Arbeitstext:
______________________________

Mit Zuschauern? Mit viel mehr als anfänglich gedacht? Oder lieber doch wieder ohne, weil es vernünftiger wäre in der Pandemie? Der Profisport steckt in einer beklemmenden Situation: Die Begeisterung über Großereignisse wie die Fußball-EM, Formel 1 in Spielberg oder die Sommerspiele in Tokio ist fern der Spielorte durchaus abschätzbar. In Japan wäre man sogar in der Gastgeberstadt heilfroh, würden Regierung und Internationales Olympisches Komitee das Event noch absagen. Man hat Bedenken, es könnten „Superspreader-Games“ werden. Doch wird trotz steigender Coronazahlen, Stichwort: Delta-Variante, munter weitergespielt und bei kritischen Fragen flott gemauert.
Während man sich in Tokio auf Spiele in einer mit bizarren Tracking-Systemen und Verboten aufgezogenen „Blase“ vorbereitet, biegt die EM auf die Zielgerade ein. Natürlich sah man tolle Spiele und Sensationen. Aber es gibt auch Tausende Coronafälle, die trotz Warnungen Wirklichkeit wurden.

______________________________

Entnommenes Material:
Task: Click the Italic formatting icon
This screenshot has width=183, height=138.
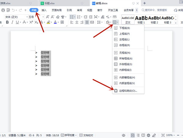Action: coord(12,22)
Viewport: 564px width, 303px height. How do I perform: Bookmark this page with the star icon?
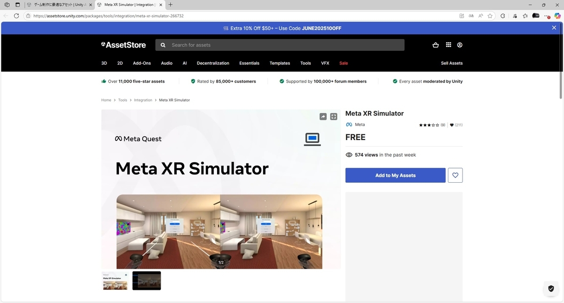coord(490,16)
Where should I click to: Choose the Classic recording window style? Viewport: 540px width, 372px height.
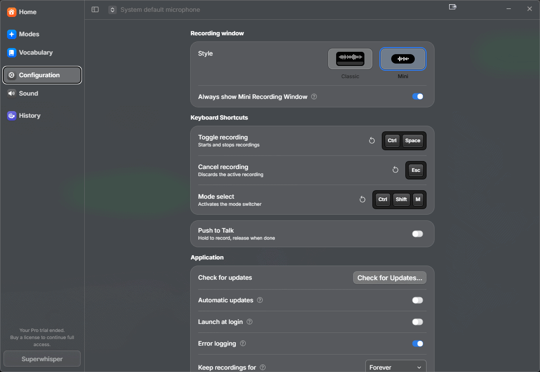(x=350, y=59)
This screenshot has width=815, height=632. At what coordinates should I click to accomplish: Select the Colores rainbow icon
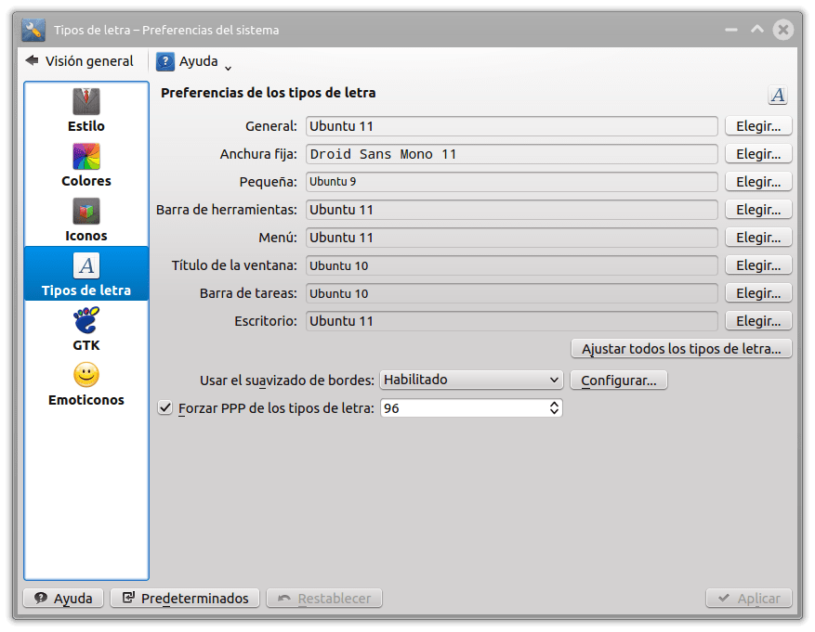(85, 157)
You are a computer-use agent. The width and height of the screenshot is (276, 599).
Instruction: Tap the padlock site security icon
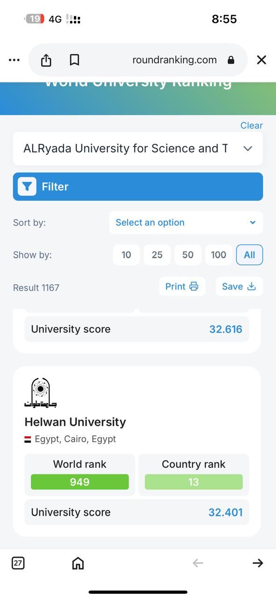point(231,60)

______________________________

Aufgaben:
[A] Welche Befürchtung hat man laut dem Arbeitstext in Japan mit Blick auf die Spiele in Tokio?
[B] Schreiben Sie aus dem Arbeitstext die Stelle ab, die mit „Mit Zuschauern? Mit“ beginnt und bis einschließlich „Fragen flott gemauert.“ reicht.

Erwartete Antworten:
[A] Man befürchtet, es könnten „Superspreader-Games“ werden.

[B]
Mit Zuschauern? Mit viel mehr als anfänglich gedacht? Oder lieber doch wieder ohne, weil es vernünftiger wäre in der Pandemie? Der Profisport steckt in einer beklemmenden Situation: Die Begeisterung über Großereignisse wie die Fußball-EM, Formel 1 in Spielberg oder die Sommerspiele in Tokio ist fern der Spielorte durchaus abschätzbar. In Japan wäre man sogar in der Gastgeberstadt heilfroh, würden Regierung und Internationales Olympisches Komitee das Event noch absagen. Man hat Bedenken, es könnten „Superspreader-Games“ werden. Doch wird trotz steigender Coronazahlen, Stichwort: Delta-Variante, munter weitergespielt und bei kritischen Fragen flott gemauert.